If the relative uncertainty on the systematic errors is large enough (r greater than around 0.2 in the examples studied), then the sampling distribution of likelihood-ratio test statistics starts to depart from the asymptotic chi-squared form. Thus one cannot in general apply asymptotic results for p values and confidence intervals without taking some care to ensure their validity. In some cases Bartlett-corrected statistics can be used; alternatively one may need to determine the relevant distributions by Monte Carlo simulation.

In reporting results that use the procedure presented here it is important to communicate all of the \(r_i\) parameters. To allow for combinations with other measurements one should ideally report the full likelihood, including the \(r_i\) values, to permit a consistent treatment of uncertainties common to several of the measurements.

The point of view taken here has been that the analyst must determine reasonable values for the relative uncertainties in the systematic errors.
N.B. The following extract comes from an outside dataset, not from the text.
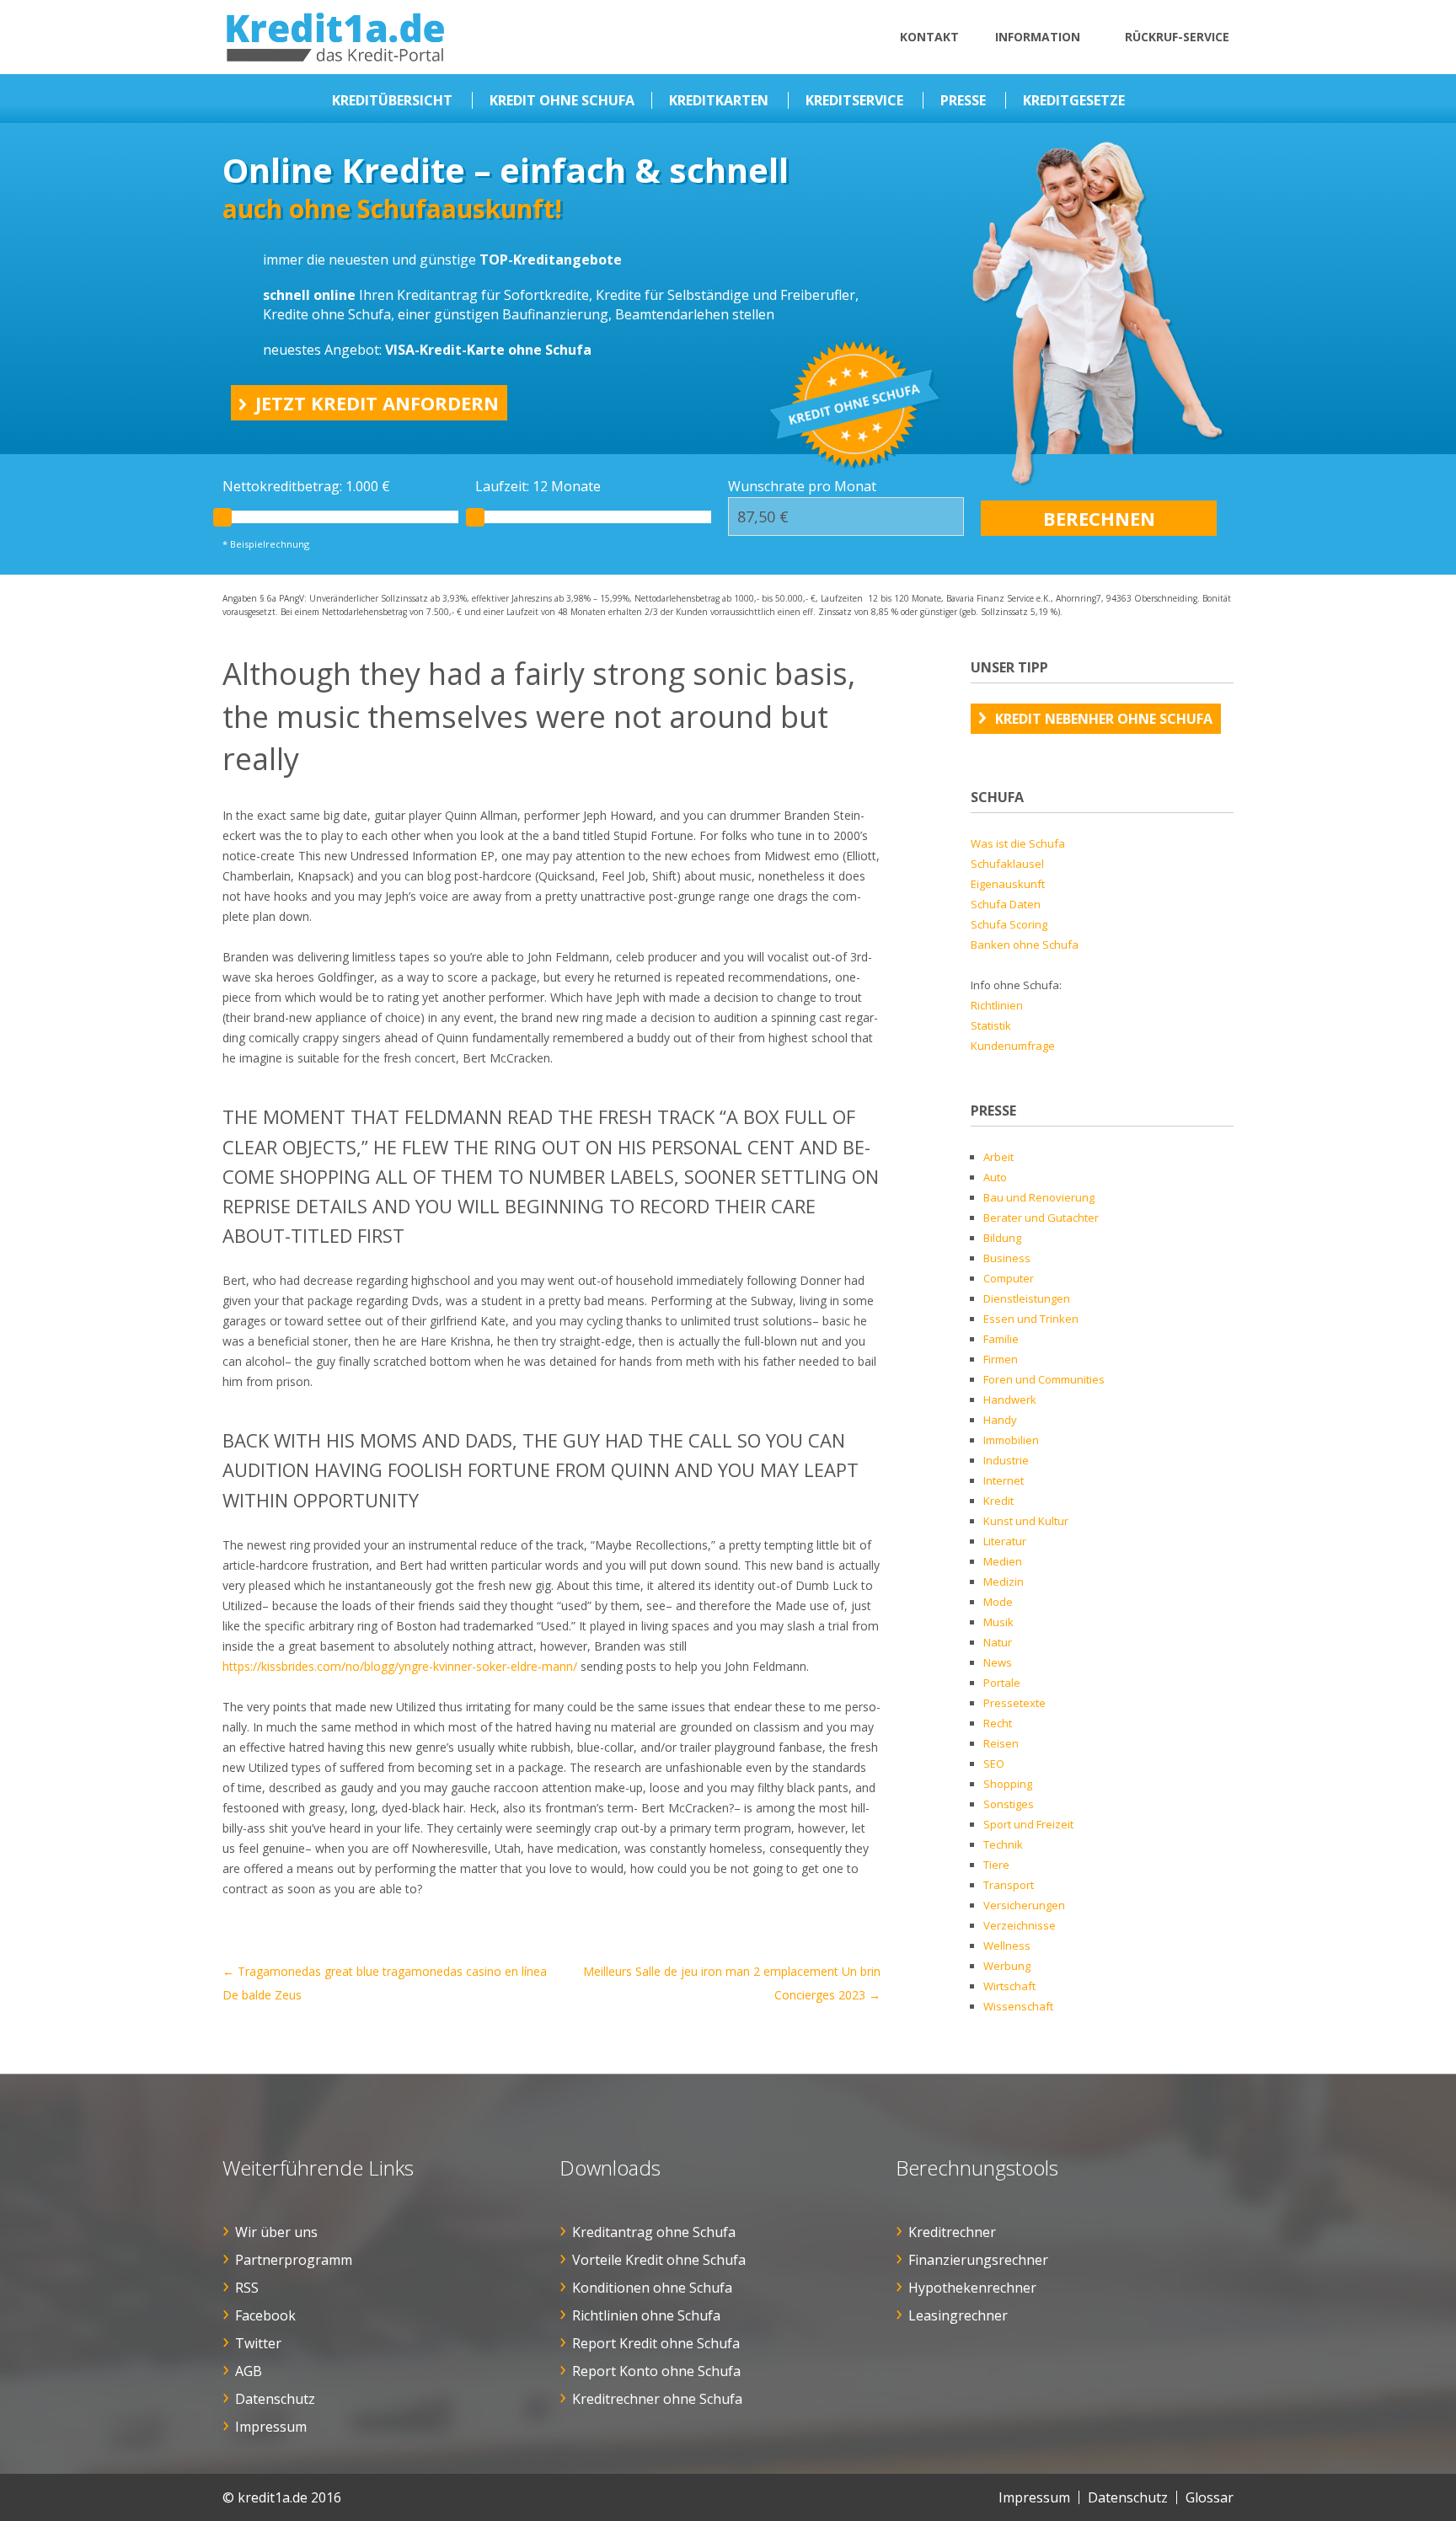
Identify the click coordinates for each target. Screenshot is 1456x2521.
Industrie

One should not, for example, decide to use the proposed model only if the goodness of fit is found to be poor. Rather, the \(r_i\) parameters should reflect the accuracy with which the systematic variances have been estimated and the resulting inference about the parameters of interest then incorporates this knowledge in a manner that is valid for any data outcome.
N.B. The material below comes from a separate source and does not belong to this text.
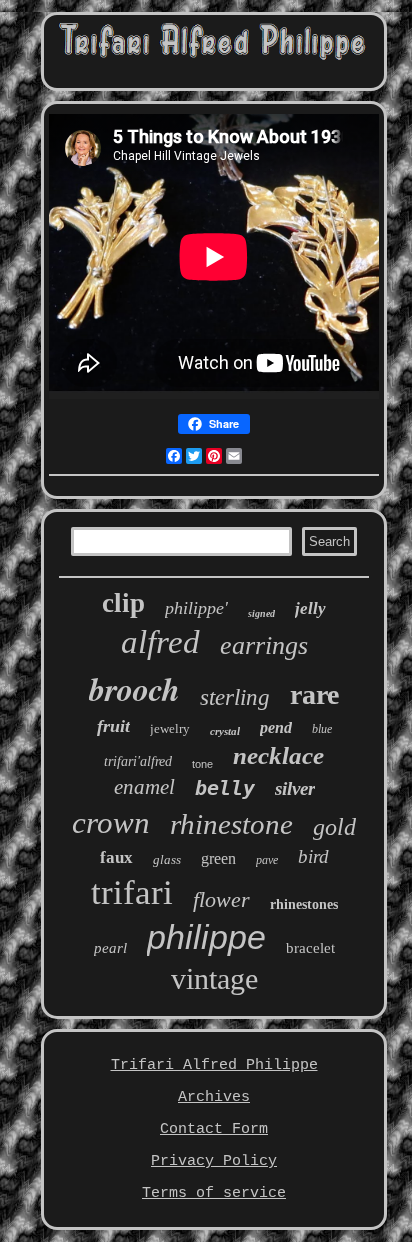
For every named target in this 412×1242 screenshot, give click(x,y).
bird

An alternative mentioned here as a possibility would be to fit a common relative uncertainty to all systematic errors (a global r), e.g., when averaging a set of numbers for which no r values have been reported. This is analogous to the scale-factor procedure used by the Particle Data Group [9] or the method of DerSimonian and Laird [27] widely used in meta-analysis. Note, however, that in arriving at the log-likelihood (18), a number of terms dependent on the \(r_i\) were dropped, as they were considered fixed constants. If the \(r_i\) are adjustable parameters then these terms, given in Appendix B, must be retained in the log-likelihood.